In queste situazioni pertanto, è compito dell’educatore lavorare affinché la famiglia, in particolare il caregiver, possa ritrovare un nuovo equilibrio in seguito allo sviluppo della malattia di Alzheimer, che favorisca da un lato, il mantenimento delle capacità residue del malato e, dall’altro, evitare il burn out dei familiari.

 

Foto di Aline Dassel da Pixabay

Note

  1. Polo9 è un’impresa sociale. Opera nella Regione Marche, in reti sia locali che nazionali. Si occupa di minori, dipendenze, disagio adulto, donne, migrazioni, anziani. Persegue la sostenibilità sociale, economica e ambientale del territorio dando risposta a bisogni complessi quali il lavoro, l’accesso e l’equa distribuzione dei diritti, la salute, l’educazione, la tutela delle differenze.

Bibliografia

Bruce E., Hodgson S., Schweitzer P. (2003), I ricordi che curano.

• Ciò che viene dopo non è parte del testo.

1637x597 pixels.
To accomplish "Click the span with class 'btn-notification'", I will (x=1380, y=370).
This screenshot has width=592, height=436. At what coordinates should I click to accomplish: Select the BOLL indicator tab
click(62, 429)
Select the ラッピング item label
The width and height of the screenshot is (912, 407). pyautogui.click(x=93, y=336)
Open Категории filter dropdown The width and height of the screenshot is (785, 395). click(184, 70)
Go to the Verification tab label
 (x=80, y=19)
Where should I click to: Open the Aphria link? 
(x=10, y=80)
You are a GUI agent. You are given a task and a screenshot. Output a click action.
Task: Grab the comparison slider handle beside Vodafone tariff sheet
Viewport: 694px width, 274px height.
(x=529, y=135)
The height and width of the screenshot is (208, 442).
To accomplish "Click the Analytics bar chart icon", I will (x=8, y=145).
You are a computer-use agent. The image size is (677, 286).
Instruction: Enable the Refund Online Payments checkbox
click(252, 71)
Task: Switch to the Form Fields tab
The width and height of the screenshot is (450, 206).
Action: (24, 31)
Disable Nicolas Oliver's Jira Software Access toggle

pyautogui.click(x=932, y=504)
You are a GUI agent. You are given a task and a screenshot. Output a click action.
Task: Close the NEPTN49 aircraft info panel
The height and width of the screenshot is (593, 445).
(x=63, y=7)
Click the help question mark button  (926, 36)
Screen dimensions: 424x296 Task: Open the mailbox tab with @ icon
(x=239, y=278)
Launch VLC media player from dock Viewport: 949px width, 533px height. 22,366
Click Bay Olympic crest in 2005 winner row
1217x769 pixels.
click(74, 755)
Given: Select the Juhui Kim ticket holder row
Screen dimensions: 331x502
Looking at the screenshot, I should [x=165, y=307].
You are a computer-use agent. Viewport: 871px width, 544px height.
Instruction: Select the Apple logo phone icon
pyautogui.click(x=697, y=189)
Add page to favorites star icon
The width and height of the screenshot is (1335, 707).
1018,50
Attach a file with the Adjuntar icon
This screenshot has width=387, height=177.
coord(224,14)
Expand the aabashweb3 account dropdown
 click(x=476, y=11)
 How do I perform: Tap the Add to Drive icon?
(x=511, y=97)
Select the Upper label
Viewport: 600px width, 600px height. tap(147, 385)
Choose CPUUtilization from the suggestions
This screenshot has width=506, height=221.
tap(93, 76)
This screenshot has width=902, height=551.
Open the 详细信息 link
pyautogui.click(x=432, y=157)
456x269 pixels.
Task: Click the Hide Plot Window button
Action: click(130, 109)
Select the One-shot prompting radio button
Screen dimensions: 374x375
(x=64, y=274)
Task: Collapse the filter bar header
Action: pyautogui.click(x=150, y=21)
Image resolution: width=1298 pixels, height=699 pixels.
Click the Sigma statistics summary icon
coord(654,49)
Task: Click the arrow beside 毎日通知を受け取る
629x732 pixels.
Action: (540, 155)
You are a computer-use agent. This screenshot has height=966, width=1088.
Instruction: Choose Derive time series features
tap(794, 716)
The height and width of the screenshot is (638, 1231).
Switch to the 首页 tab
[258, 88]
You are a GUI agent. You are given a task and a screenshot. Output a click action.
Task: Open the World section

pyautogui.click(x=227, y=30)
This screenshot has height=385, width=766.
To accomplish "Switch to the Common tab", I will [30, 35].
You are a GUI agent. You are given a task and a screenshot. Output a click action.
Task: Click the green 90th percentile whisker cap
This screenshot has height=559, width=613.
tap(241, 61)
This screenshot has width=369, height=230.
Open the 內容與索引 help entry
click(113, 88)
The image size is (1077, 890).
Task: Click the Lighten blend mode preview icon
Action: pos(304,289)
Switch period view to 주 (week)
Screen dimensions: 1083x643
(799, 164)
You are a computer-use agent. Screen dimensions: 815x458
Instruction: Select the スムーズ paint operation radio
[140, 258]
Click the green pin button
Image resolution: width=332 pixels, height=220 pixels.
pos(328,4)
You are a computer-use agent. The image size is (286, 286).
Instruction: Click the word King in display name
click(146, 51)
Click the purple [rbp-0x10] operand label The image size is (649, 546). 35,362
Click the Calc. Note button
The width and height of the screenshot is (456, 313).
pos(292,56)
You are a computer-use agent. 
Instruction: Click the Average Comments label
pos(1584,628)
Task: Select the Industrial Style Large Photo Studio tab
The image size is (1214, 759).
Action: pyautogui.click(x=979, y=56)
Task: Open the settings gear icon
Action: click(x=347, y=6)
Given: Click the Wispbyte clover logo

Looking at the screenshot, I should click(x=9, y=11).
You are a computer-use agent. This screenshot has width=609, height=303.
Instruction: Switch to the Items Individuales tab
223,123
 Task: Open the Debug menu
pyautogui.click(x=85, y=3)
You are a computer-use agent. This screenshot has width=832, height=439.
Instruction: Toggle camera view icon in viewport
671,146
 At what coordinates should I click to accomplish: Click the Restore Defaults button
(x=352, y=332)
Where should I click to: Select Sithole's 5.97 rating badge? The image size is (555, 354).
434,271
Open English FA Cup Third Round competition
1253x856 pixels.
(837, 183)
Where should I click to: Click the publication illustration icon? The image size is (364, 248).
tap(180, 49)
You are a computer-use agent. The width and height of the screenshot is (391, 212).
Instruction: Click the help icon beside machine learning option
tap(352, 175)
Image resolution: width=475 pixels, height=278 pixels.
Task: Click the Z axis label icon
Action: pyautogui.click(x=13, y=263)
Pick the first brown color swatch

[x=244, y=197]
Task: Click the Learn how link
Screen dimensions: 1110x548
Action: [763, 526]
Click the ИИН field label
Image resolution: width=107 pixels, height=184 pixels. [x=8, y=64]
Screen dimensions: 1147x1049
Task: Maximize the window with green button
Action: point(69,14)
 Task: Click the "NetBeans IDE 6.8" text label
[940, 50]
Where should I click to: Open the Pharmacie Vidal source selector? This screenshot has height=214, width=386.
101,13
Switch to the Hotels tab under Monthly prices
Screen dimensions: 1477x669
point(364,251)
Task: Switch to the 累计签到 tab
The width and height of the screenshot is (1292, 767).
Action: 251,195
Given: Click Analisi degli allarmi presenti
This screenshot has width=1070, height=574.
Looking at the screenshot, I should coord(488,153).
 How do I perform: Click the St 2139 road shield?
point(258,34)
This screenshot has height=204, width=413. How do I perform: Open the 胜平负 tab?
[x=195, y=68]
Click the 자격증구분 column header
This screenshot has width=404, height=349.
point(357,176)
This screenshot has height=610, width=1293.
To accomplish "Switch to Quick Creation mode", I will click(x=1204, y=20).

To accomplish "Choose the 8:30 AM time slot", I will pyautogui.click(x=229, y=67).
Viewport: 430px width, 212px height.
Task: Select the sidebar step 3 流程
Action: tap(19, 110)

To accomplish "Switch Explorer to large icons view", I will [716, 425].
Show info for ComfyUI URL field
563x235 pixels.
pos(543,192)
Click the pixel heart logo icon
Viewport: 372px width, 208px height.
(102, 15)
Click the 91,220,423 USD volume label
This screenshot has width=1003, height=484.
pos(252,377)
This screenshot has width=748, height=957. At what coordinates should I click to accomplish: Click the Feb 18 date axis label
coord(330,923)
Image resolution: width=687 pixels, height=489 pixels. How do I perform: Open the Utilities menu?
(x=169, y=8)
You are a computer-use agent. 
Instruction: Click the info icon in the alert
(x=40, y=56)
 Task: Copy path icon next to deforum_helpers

Pratiche di reminiscenza nella malattia di Alzheimer, Milano, Raffaello Cortina Editore.

Crisafulli F. (2016), E.P. Educatore Professionale, Santarcangelo di Romagna, Maggioli Editore.

SSR Regione Emilia-Romagna (2013), “Non so cosa avrei fatto oggi senza di te”. Manuale per i familiari delle persone con demenza, 3°edizione, Verucchio, Pazzini stampatore editore.

Vigorelli P. (2008), Alzheimer senza paura. Manuale di aiuto per i familiari: perché parlare, come parlare, Milano, Rizzoli.